═══ Données sources ═══

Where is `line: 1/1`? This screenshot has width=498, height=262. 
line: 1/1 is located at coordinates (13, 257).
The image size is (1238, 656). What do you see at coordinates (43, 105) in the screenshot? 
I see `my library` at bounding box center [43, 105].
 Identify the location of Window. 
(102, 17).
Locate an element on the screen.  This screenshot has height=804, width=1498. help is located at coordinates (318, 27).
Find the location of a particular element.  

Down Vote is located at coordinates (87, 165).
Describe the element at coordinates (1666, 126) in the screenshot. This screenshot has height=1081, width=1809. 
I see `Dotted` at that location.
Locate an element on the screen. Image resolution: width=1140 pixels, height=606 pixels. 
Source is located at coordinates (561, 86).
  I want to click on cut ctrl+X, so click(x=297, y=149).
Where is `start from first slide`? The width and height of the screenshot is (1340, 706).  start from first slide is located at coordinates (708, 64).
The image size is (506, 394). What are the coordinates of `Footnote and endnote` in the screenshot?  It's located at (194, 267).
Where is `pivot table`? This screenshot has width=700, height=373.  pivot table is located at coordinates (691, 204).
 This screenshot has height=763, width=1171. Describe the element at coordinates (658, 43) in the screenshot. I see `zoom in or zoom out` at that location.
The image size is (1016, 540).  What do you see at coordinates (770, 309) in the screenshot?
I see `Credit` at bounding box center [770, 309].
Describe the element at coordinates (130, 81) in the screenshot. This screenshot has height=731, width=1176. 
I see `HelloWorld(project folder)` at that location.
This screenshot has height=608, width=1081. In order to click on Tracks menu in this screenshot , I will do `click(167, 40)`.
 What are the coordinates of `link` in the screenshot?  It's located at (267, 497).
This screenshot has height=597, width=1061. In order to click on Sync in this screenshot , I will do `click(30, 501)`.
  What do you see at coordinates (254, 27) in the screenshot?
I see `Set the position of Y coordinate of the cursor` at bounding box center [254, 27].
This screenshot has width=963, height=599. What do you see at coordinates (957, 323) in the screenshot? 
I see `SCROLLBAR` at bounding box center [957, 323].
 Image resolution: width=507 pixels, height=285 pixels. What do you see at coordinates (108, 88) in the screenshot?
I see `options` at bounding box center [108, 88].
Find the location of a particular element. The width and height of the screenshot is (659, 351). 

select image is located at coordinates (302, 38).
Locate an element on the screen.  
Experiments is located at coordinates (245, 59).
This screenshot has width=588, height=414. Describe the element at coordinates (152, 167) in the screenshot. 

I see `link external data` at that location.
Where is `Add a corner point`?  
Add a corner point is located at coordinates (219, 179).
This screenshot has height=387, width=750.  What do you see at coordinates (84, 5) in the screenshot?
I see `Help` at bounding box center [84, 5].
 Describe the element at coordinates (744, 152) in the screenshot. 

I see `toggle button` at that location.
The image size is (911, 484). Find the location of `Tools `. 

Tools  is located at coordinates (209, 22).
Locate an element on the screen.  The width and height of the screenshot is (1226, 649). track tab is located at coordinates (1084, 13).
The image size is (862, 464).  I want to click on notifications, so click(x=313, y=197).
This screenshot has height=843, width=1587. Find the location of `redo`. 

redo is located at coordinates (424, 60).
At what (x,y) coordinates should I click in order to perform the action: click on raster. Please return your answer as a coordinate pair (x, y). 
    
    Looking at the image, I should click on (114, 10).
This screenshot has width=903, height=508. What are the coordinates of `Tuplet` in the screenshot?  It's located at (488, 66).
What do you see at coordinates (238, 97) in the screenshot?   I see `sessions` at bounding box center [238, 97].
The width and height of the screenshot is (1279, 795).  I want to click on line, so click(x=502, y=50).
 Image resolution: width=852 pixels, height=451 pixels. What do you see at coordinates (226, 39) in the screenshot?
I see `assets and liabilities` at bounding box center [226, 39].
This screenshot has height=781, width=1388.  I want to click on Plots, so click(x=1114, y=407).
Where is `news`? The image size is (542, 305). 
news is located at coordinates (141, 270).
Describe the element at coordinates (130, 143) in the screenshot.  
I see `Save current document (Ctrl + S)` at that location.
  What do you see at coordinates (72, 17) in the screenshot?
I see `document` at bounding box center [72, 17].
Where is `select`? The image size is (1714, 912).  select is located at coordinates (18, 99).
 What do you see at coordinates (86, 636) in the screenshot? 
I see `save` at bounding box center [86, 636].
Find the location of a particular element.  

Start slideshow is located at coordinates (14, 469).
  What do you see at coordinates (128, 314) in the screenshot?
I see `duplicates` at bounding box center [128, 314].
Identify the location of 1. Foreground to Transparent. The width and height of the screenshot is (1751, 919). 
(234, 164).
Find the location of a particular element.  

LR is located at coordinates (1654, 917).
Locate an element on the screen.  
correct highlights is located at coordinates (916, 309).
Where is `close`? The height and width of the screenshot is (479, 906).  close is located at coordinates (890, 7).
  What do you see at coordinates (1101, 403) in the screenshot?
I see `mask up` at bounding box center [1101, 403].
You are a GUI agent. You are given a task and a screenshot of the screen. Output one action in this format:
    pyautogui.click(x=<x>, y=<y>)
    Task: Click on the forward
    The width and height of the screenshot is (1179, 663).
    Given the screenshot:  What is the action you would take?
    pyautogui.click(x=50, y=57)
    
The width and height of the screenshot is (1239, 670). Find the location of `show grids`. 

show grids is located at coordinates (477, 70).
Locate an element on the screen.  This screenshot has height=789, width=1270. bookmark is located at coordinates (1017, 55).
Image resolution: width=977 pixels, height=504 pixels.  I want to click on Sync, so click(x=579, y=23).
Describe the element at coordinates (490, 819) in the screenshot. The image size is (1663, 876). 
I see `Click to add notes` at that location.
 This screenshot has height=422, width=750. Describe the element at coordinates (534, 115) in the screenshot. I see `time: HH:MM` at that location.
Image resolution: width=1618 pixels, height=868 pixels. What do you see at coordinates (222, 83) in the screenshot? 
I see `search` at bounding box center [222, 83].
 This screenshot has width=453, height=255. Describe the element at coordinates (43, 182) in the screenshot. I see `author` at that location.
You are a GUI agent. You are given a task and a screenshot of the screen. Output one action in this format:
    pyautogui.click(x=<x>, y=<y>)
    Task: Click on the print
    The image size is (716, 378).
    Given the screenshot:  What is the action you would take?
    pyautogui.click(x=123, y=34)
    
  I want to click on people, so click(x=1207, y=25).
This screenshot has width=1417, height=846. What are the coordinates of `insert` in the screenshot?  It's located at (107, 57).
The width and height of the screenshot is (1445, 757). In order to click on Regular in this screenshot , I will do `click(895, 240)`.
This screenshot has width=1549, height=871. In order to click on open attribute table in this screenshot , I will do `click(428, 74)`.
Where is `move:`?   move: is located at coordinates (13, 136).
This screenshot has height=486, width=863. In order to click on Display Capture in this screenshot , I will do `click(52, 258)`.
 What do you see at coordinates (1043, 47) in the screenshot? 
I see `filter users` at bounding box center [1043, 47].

═══

Relevez toutes les lignes ci-dessus qui contiennent la chaîne "should". La casse doit être respectée.

At what (x,y) coordinates should I click in order to perform the action: click on raster. Please return your answer as a coordinate pair (x, y). 
    Looking at the image, I should click on (114, 10).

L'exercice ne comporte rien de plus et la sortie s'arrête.